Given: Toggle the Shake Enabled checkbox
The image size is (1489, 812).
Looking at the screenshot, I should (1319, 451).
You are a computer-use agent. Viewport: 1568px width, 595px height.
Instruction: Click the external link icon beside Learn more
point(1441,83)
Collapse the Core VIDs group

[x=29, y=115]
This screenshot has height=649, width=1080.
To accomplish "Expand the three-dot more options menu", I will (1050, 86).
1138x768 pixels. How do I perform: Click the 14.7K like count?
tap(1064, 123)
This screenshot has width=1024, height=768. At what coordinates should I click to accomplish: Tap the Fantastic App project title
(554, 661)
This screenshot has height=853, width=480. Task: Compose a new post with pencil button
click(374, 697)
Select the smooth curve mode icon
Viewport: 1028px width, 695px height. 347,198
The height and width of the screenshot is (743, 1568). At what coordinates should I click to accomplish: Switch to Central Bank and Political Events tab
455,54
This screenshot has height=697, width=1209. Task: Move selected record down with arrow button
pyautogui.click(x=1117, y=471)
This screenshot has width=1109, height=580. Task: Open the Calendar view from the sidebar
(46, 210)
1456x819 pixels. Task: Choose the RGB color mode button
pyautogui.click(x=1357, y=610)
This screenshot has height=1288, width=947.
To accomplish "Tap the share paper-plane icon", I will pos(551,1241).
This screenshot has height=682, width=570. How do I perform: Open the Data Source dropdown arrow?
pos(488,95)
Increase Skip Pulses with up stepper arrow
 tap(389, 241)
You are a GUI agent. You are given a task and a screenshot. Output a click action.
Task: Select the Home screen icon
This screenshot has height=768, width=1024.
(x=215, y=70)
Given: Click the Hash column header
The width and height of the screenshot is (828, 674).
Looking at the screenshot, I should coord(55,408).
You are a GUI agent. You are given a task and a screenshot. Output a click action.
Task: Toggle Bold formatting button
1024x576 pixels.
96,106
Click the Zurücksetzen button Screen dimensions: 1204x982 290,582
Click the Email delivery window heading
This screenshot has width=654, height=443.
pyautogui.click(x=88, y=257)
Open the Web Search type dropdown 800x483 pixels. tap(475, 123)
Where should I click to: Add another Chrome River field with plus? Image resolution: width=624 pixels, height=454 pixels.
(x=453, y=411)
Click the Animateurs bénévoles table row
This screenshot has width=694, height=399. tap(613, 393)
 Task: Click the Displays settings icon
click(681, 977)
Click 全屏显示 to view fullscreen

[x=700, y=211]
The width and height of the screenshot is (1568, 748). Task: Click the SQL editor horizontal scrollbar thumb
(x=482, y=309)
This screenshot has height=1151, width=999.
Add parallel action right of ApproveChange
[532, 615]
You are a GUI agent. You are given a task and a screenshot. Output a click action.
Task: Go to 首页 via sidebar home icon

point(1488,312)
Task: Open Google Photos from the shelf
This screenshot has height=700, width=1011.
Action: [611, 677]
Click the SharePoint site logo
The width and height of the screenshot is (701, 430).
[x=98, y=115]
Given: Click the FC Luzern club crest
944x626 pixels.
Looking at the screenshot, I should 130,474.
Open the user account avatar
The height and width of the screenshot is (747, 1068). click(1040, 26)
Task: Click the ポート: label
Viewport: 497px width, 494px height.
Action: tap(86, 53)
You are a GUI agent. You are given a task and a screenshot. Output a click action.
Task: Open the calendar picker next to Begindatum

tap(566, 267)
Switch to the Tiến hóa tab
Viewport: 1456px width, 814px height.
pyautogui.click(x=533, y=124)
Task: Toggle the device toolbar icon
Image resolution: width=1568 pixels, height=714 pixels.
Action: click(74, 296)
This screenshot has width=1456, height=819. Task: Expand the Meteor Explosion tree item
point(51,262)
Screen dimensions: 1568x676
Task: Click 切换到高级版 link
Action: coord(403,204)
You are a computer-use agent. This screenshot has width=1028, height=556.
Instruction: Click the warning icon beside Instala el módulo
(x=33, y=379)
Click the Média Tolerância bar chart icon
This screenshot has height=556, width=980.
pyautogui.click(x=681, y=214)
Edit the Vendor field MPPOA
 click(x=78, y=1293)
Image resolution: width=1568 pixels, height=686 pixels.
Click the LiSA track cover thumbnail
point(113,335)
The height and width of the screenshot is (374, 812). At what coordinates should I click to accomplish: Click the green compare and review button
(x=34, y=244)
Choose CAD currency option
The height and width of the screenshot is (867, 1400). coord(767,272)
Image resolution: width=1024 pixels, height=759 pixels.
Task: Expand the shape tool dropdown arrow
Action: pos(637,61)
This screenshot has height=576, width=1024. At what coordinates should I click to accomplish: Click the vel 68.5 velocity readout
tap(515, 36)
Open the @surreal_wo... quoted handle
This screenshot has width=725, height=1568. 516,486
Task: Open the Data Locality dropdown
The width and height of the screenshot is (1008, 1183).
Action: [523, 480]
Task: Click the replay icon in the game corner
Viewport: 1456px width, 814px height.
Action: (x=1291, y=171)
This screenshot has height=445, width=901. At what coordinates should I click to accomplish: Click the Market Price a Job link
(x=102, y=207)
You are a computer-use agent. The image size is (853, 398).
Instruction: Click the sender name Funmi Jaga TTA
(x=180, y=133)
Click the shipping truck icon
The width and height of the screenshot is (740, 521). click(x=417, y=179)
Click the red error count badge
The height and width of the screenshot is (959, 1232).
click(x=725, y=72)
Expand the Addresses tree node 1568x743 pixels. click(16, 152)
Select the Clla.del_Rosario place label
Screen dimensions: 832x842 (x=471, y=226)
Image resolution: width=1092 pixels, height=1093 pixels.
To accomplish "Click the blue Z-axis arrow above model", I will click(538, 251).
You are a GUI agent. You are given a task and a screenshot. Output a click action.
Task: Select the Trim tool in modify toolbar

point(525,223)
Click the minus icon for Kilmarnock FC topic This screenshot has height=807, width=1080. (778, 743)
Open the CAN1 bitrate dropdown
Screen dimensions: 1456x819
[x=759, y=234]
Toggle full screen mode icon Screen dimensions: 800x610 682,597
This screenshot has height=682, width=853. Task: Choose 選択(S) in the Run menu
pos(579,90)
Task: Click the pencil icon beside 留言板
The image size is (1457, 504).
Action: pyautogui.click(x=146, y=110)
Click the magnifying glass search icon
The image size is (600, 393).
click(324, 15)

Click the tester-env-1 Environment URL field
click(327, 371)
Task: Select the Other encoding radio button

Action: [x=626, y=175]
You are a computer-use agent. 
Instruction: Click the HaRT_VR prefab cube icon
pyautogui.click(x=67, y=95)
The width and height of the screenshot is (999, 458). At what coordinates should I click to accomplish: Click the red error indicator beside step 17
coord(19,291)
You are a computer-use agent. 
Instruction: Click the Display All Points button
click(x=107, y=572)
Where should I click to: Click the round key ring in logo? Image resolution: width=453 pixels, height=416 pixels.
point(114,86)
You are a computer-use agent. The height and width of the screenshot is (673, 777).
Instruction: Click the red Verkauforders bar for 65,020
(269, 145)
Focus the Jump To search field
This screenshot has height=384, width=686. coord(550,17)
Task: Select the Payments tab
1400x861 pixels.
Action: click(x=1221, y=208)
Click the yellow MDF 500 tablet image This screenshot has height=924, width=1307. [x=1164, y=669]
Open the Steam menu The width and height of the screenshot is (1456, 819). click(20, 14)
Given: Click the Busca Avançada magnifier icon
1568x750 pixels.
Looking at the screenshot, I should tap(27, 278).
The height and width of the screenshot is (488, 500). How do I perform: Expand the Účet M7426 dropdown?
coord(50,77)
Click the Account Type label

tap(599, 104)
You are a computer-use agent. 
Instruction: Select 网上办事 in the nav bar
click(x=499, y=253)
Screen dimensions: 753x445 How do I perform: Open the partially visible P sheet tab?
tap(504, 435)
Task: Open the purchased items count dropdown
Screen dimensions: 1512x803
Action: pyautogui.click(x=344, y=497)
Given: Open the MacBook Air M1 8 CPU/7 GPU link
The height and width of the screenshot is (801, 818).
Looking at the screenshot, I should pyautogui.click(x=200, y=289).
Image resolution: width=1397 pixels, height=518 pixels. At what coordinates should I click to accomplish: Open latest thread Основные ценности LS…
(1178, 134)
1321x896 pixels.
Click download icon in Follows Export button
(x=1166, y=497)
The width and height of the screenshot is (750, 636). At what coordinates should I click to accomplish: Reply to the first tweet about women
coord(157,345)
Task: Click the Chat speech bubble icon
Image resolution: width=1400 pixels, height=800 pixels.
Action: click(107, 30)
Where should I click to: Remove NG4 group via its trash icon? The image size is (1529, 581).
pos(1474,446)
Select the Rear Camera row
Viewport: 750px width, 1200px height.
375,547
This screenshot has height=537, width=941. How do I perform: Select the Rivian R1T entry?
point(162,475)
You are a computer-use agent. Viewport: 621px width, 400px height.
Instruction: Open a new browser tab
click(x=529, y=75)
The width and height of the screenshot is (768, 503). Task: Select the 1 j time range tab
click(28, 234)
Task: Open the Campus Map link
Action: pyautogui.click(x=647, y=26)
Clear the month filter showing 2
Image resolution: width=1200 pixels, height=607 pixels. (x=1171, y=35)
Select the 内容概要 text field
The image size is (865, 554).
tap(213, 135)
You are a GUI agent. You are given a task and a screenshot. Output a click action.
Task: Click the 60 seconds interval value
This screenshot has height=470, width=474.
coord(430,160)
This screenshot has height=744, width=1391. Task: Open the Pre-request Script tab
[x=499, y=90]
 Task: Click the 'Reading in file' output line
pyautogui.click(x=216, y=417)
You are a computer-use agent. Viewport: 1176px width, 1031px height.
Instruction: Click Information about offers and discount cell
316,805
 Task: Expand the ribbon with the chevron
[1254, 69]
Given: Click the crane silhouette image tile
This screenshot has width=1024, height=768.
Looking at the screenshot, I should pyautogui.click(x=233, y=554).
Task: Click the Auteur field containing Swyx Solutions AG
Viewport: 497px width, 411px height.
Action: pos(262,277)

→ **Problem to work on**
Reproduce verbatim the lines of the listing from the line containing "You are a computer-use agent. Viewport: 1568px" through the line containing "Viewport: 1028px width, 695px height. 347,198", including both of those lines.

→ **Finished answer**
You are a computer-use agent. Viewport: 1568px width, 595px height.
Instruction: Click the external link icon beside Learn more
point(1441,83)
Collapse the Core VIDs group

[x=29, y=115]
This screenshot has height=649, width=1080.
To accomplish "Expand the three-dot more options menu", I will (1050, 86).
1138x768 pixels. How do I perform: Click the 14.7K like count?
tap(1064, 123)
This screenshot has width=1024, height=768. At what coordinates should I click to accomplish: Tap the Fantastic App project title
(554, 661)
This screenshot has height=853, width=480. Task: Compose a new post with pencil button
click(374, 697)
Select the smooth curve mode icon
Viewport: 1028px width, 695px height. 347,198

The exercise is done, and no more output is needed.